Dear members of the Forum,
I apologize for the long post, but I thought you would find it helpful if I gave as many details as possible.
I have been, and still am, writing academic manuscripts with Multimarkdown Composer. Typically, I have one file for the Abstract, one for the Introduction and one for each of the different parts of the Results, Discussion, Materials & Methods and Figure Legends sections. For each manuscript, all those files are stored in a private git repository, so I don’t need to save multiple versions of each file: I save over top of the previous one and use version control to manage the changes. I then create an Index file, which is used by Marked to combine, in the order I want, the different parts of the manuscript into one single markdown file. I use Pandoc from the terminal to turn the markdown file into a docx file, which is what the journals we submit our manuscripts to require. I have a series of docx templates for different journals that Pandoc uses, so I can quickly reformat a manuscript for a new journal if it gets rejected by different one.
It seems to me that the idea of breaking down a long text into smaller, more manageable sections, which is what I have always been doing, is one of the core principles of Scrivener, so some time ago I purchased it, and slowly — unfortunately, I cannot take time off to learn how to use it, and as I explore Scrivener in my spare time, I keep on using my old system to avoid delays in publishing our research — I have been trying to understand how to use it best.
So far, it seems to me that by using Scrivener I could have all the different parts of each manuscript into a single Scrivener project instead of having them as separate files in a git repository. Further, Snapshots in Scrivener could be considered the equivalent of version control, and I would not need to create an Index file that tells Marked how to combine all those parts of the manuscript and export them as a single markdown file. Finally, I could still use all my docx templates with Pandoc in Scrivener, whether I write in Scrivener in markdown or in rich text (against which I have nothing).

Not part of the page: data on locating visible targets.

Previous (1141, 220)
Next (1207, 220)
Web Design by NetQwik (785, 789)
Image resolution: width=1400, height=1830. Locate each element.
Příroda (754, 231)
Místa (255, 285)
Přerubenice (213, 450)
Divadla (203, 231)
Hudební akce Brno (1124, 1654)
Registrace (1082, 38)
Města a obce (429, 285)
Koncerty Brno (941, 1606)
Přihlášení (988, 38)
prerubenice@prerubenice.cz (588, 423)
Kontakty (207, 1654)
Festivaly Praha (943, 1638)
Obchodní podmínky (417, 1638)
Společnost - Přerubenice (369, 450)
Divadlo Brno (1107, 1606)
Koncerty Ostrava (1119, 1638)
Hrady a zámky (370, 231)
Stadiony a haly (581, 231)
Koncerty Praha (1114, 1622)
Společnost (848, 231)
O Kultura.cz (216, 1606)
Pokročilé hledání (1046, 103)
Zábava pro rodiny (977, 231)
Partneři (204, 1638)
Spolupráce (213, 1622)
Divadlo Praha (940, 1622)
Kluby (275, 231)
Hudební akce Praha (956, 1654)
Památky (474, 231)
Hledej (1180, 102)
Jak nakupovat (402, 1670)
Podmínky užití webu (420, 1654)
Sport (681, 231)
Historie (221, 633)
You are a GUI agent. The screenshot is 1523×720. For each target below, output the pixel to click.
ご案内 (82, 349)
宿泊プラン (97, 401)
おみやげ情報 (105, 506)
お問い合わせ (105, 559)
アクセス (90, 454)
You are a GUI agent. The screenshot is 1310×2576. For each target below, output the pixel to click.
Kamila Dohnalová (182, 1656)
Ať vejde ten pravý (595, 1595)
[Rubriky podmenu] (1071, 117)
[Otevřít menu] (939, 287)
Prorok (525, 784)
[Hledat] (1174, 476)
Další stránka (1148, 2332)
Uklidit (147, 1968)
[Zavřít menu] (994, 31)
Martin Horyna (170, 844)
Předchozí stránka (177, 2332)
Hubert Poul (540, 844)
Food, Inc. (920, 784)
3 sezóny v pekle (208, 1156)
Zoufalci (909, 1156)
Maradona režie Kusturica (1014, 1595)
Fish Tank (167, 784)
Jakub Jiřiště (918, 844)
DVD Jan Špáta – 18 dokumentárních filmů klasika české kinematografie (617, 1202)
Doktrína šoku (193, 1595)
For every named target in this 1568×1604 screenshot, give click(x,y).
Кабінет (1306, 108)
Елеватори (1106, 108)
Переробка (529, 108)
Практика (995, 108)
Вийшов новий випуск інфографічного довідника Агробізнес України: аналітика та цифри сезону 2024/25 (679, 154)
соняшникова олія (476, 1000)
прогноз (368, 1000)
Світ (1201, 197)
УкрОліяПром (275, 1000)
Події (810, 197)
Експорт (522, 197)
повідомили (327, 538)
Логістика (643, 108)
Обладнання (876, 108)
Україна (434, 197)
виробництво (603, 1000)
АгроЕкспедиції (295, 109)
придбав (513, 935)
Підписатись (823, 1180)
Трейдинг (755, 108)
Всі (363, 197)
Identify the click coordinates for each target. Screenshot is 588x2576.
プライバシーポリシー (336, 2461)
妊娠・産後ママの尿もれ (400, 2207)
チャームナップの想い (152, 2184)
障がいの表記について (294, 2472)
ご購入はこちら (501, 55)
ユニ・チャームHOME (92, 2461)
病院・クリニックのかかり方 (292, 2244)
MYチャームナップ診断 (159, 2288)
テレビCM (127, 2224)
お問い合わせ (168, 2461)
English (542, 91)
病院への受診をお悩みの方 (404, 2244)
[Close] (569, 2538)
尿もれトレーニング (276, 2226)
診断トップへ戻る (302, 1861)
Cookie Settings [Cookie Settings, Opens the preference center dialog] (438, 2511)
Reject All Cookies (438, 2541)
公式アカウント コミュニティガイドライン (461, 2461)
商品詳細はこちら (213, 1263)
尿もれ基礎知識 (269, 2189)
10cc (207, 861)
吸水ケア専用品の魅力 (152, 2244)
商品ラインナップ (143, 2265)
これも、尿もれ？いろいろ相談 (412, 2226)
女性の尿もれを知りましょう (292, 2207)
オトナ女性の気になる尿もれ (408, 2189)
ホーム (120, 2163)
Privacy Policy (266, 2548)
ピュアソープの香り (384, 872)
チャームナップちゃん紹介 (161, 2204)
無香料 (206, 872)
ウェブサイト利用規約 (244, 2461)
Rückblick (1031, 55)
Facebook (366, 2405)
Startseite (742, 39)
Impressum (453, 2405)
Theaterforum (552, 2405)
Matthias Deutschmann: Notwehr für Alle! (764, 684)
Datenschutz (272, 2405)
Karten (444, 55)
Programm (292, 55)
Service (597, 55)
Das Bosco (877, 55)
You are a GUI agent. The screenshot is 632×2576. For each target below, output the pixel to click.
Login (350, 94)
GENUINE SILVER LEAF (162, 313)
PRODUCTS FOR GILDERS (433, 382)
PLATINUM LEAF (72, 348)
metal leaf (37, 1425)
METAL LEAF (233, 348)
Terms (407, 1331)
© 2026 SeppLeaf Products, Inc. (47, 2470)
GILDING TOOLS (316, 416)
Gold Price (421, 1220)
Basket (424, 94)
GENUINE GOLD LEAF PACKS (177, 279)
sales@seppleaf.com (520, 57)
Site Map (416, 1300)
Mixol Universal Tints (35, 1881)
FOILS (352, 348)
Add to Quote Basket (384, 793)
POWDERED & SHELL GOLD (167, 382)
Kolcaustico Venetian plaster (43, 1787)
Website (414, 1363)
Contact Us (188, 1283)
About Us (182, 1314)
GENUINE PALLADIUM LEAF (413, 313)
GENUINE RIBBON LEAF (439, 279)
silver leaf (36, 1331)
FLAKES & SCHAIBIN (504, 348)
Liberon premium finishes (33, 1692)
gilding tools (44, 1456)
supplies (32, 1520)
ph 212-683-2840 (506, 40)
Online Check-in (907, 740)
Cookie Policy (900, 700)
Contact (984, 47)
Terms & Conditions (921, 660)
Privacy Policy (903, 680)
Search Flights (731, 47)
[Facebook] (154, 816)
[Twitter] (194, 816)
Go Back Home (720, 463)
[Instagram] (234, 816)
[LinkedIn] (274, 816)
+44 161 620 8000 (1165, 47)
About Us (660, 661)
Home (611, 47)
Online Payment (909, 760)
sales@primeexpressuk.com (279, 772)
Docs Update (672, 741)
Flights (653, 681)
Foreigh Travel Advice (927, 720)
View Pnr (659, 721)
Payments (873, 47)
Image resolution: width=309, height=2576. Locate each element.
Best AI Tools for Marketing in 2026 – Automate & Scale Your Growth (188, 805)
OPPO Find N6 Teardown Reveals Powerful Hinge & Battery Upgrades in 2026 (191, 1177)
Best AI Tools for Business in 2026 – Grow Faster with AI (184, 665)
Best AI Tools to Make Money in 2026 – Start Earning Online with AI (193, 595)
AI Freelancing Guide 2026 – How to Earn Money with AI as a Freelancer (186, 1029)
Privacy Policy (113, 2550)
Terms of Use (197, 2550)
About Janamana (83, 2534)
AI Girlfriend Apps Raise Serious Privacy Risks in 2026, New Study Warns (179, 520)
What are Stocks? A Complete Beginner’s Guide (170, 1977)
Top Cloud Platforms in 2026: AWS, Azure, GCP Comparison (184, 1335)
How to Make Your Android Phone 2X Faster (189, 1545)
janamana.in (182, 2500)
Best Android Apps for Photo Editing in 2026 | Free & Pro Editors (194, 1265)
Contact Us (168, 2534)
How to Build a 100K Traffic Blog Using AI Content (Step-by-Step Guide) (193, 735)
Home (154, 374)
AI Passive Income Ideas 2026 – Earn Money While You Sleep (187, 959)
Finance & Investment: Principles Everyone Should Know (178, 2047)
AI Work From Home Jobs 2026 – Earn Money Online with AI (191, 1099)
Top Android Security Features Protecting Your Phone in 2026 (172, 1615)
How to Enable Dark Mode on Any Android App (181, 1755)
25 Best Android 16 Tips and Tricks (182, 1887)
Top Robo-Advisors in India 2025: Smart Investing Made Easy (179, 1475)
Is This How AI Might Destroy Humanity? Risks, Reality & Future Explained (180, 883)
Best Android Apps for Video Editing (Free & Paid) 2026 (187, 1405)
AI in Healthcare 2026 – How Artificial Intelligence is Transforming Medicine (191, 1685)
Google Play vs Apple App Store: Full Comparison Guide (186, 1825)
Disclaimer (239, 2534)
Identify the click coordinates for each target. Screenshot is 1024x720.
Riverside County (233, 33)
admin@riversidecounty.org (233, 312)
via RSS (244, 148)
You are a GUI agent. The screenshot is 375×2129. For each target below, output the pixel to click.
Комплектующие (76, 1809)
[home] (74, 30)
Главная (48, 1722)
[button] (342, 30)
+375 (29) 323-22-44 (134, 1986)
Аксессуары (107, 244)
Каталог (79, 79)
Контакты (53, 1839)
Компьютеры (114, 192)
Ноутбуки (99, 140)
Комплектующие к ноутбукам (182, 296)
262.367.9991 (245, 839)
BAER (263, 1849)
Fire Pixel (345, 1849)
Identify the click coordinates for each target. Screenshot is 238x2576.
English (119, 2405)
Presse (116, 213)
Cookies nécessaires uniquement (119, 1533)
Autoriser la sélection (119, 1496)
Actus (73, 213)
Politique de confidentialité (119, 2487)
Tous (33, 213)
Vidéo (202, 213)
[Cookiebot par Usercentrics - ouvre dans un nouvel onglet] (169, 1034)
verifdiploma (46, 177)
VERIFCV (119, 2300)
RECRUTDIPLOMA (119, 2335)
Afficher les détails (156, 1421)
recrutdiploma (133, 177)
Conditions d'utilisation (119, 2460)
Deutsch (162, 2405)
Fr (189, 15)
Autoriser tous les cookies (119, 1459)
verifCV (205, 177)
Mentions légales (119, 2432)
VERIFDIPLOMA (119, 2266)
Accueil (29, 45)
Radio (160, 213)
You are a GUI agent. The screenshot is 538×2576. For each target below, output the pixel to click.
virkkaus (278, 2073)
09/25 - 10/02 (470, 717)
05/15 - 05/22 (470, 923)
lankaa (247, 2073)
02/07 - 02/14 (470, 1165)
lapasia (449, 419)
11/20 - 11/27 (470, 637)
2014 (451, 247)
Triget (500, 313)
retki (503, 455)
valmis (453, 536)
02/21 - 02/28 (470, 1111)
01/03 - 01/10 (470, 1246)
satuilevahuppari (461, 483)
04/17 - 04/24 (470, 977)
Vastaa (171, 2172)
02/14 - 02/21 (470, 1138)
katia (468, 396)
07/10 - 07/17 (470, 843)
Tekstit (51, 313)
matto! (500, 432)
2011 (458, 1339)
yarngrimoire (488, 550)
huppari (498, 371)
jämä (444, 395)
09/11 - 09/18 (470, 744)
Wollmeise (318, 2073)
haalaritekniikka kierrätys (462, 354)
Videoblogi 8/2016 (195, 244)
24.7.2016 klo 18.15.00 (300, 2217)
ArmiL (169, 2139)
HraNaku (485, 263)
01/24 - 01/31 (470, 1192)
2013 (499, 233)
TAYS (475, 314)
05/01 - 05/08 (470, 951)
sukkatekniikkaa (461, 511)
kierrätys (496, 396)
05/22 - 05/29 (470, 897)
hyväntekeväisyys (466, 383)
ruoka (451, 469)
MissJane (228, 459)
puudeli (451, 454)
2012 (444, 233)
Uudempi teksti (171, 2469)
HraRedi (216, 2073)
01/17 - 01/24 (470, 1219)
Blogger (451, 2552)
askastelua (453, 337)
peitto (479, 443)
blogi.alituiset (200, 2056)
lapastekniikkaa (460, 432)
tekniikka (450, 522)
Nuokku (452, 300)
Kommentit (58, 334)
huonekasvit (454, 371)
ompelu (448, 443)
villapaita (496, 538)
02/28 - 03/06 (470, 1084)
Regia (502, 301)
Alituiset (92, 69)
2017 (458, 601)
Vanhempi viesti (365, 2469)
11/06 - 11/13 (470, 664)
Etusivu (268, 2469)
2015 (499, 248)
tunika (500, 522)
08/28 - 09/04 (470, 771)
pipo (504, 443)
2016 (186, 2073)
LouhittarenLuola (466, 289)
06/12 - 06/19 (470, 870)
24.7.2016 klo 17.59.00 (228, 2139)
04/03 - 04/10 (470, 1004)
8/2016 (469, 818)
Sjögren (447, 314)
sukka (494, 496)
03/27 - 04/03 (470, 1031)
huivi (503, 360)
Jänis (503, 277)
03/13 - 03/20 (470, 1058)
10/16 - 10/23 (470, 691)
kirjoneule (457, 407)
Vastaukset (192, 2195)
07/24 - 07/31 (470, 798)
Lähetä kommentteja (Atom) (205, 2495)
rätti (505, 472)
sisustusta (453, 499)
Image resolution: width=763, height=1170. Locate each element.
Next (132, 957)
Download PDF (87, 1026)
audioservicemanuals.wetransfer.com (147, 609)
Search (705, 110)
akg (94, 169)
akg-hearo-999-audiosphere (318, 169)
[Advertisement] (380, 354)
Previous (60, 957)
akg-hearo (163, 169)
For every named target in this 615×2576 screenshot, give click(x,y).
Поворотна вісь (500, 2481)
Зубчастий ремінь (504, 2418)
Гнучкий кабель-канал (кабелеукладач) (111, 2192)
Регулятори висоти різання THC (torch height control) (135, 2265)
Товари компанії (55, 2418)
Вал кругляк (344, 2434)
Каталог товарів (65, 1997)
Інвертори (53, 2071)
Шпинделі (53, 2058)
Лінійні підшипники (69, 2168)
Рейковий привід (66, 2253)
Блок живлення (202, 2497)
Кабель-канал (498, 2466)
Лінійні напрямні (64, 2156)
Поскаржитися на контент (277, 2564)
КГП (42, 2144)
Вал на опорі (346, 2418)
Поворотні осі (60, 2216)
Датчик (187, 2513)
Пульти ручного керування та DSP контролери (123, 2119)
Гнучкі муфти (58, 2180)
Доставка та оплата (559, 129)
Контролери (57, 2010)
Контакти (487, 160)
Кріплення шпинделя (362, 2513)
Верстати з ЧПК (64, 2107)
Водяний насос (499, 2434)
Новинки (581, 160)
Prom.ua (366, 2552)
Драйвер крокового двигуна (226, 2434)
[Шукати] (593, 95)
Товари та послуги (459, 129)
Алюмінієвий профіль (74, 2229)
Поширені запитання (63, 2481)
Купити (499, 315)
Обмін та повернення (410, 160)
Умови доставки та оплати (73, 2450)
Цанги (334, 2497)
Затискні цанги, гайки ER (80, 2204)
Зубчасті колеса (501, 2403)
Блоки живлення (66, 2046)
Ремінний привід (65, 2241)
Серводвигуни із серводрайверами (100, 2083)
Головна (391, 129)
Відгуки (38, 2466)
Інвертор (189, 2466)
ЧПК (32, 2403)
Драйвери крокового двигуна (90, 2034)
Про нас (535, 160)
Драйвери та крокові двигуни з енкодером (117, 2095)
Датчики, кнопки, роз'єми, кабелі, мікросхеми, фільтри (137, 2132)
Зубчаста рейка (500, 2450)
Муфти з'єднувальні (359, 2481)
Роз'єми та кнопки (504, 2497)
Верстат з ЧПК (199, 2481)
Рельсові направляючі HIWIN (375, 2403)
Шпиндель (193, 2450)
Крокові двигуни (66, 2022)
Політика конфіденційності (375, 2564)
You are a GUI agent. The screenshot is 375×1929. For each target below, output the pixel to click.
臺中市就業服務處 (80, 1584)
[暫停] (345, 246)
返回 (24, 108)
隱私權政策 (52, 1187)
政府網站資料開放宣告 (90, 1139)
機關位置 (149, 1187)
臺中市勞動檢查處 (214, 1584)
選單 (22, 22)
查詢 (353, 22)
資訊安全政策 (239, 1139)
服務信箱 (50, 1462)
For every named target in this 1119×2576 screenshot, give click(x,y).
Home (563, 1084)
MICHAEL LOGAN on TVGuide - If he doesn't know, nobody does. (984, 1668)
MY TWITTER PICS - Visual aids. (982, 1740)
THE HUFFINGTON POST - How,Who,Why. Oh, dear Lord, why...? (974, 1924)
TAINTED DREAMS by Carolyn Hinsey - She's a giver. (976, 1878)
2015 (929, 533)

So I have tried to put together a Scrivener template for our manuscripts, trying to recreate what I do with Multimarkdown Composer. My use of Multimarkdown is not orthodox: for example, manuscripts formatted for submission to a journal must have a page break between the title, authors, affiliation, etc. section and the Abstract; in order to achieve that, for the Abstract heading I use a level 4 heading, which I use nowhere else in our manuscripts. In my docx templates, this is styled exactly like a level 2 heading, which is what the Abstract, Introduction, Results, Discussion, Materials & Methods and Figure Legends sections would require, but has a page break before it. Even though nonorthodox, this stratagem has allowed me to overcome limitations of Multimarkdown. I reproduced this system “verbatim” in Scrivener (please see attached .scriv project file), which results in a perfectly formatted docx file (attached in PDF format) by compiling for Multimarkdown and by processing with Pandoc using my templates. Only, as you will notice, the structure of the Manuscript folder in the Scrivener binder is a bit awkward — with all those untitled documents — and I wondered whether there were a simpler way to achieve in Scrivener what I am trying to do, without necessarily trying to recreate “verbatim” in Scrivener my old system, including its stratagems to overcome Multimarkdown limitations. For example, I have tried to use Separators to achieve that space break between the title, authors, affiliation, etc. section and the Abstract but was unable to make it work. So I thought I would turn for advice to the members of this forum, who clearly know more about Scrivener than I do, and see whether they had any suggestions on how to achieve what I am trying to achieve in Scrivener.
Finally, if it matters for your feedback, we don’t have math equations in our manuscripts; I have no use for the Research section in Scrivener (all my research material is in Bookends and Tinderbox); the References section in our manuscripts is created by adding Bookends citations in Scrivener (or, at the moment, in Multimarkdown Composer) and by scanning the final docx with Bookends; and figures are never inserted in the docx file: they are created in other programs and uploaded directly on the website of the journal’s submission system, which from the docx file and the figure files produces a PDF that is used for peer-review.
Thank you very much for your consideration.